Picture a new megabank with all the advantages and dangers of a "too big to fail" institution. Now imagine it had the market power to bully merchants through its ownership of a payment network for debit and credit cards. Finally, throw in a track record of gouging its own customers.
That's exactly what we will have if Capital One succeeds in taking over Discover Financial Services. Federal regulators need to make sure this merger never happens and tackle a long-overdue rethink of how they evaluate bank mergers.
The numbers alone raise alarms about the potential for consumer and merchant abuse, and blatantly anti-competitive behavior. Together, the two banks would, with assets worth about $625 billion, be the sixth-largest bank in the United States. It would be the largest credit card issuer.
Capital One and Discover would also combine, horizontally and vertically, interrelated business lines around debit and credit cards. Together, the two would preside over a quarter-trillion dollars in outstanding credit card balances, about 22% of the national total. And Capital One would control the payment network currently used by Discover's 300 million cardholders.
Capital One Founder and CEO Richard Fairbank has boasted about the market power that this vertical integration would bring. A payment network would be "the Holy Grail," he said, because controlling it would bring payment processing in house — and dodge the fees it currently pays the payment duopoly of Mastercard and Visa — while creating leverage to raise its own fees on merchants.
No retailer could realistically refuse to accept cards from the largest issuer in the United States. Already, Capital One has announced plans to migrate its existing debit card customers onto Discover's Plus network. Merchants accepting Capital One debit cards would immediately pay higher fees than the currently capped 22 cents plus 5 basis points of transaction value for bank debit cards.

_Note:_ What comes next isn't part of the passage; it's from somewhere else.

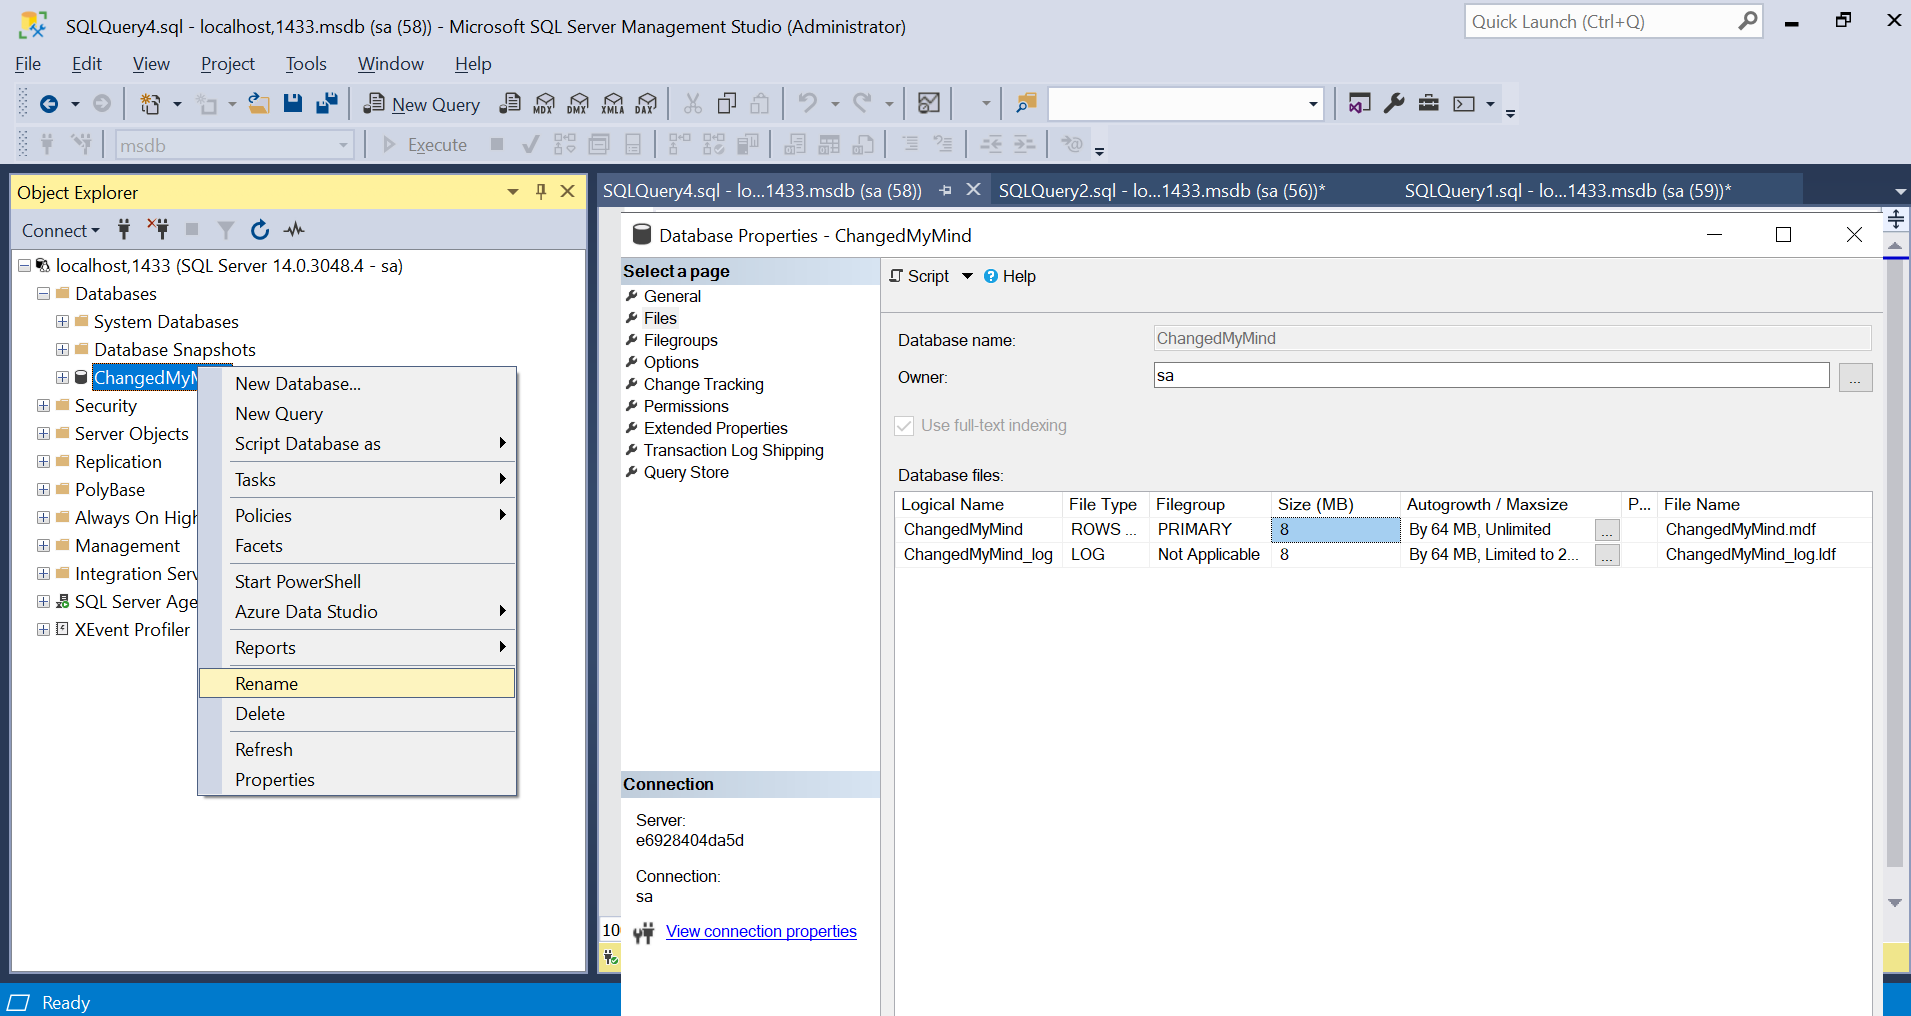Click the Properties Window wrench icon
The width and height of the screenshot is (1911, 1016).
[1394, 104]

In size and scope, the new Capital One would be another bank, alongside Bank of America, Wells Fargo and others, that enjoys the implicit backing of the U.S. government, as it would control a vast deposit and lending franchise.

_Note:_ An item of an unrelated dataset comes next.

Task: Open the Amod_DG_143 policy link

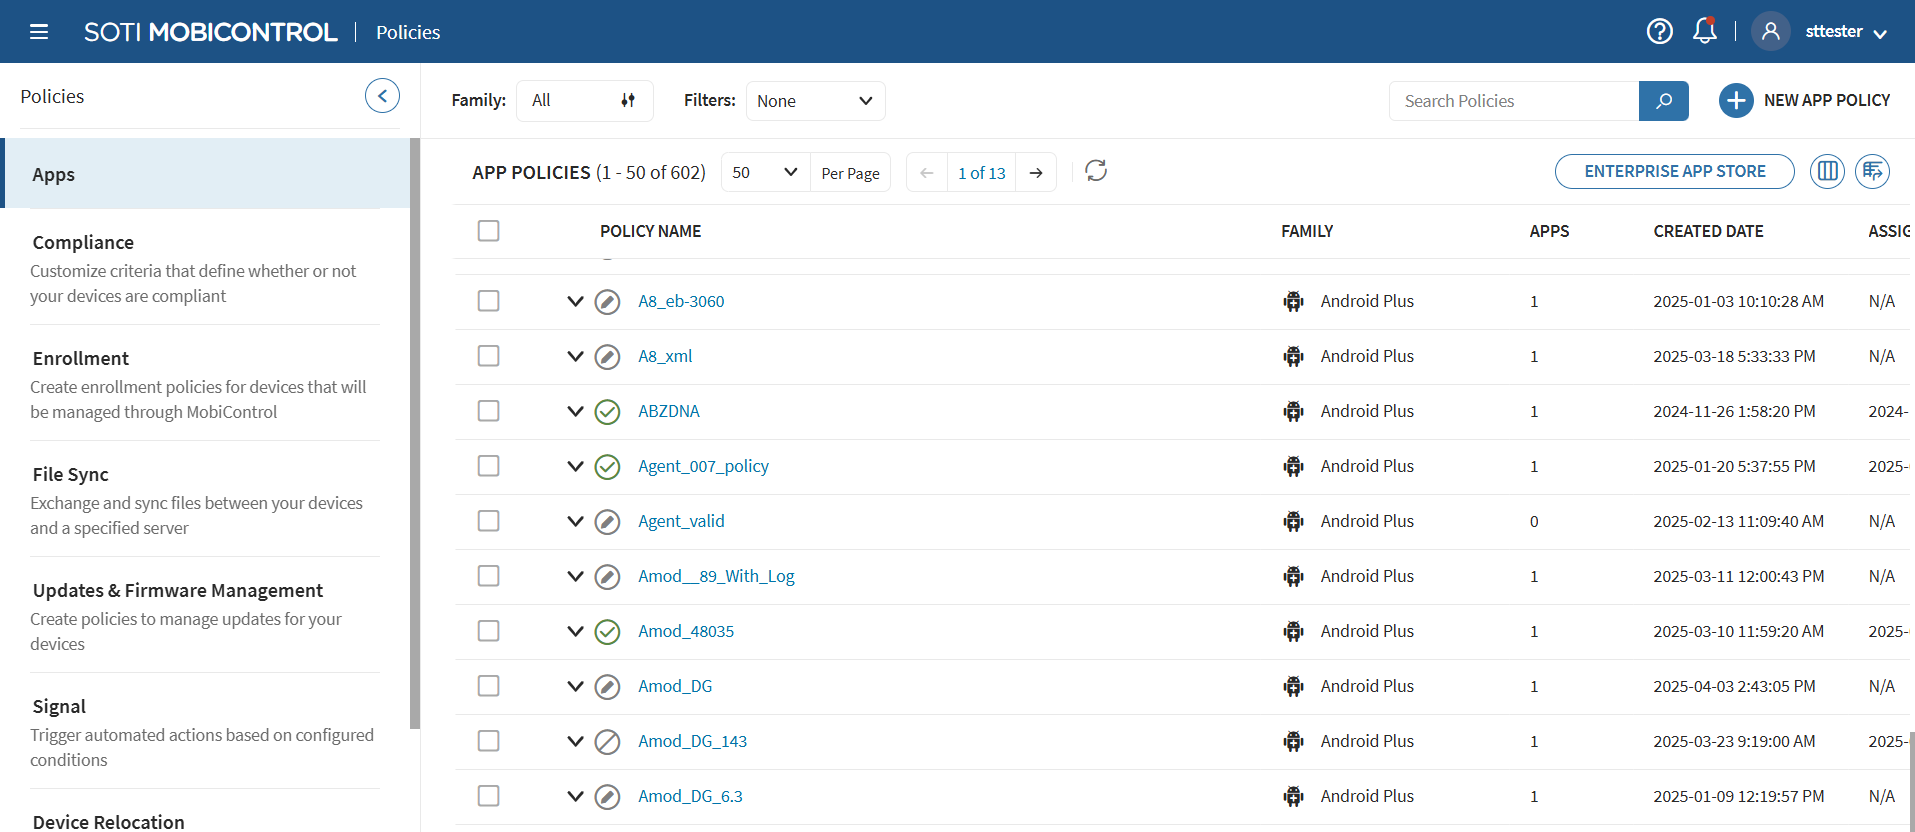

With that perk would come the advantages — in wholesale borrowing, for example — that "too big to fail" banks enjoy.
The Bank Merger Act warns regulators not to approve combinations that presage "greater or more concentrated risks to the stability of the United States banking or financial system." This merger would increase Capital One's outstanding credit card loans by over 70% and raise the concentration of credit card loans among its assets to about 40%.
A Capital One-Discover merger would make it easier to impose higher prices on credit card consumers. The merger would mean that the top four firms hold nearly 70% of outstanding credit card debt. And the takeover would suddenly shift Discover credit card customers to a bank known for some of the highest interest rates in the industry, with top rates approaching 32%, according to data compiled by the Consumer Financial Protection Bureau. A more concentrated market allows the biggest firms to tacitly collude on prices merely by monitoring their tiny group of rivals.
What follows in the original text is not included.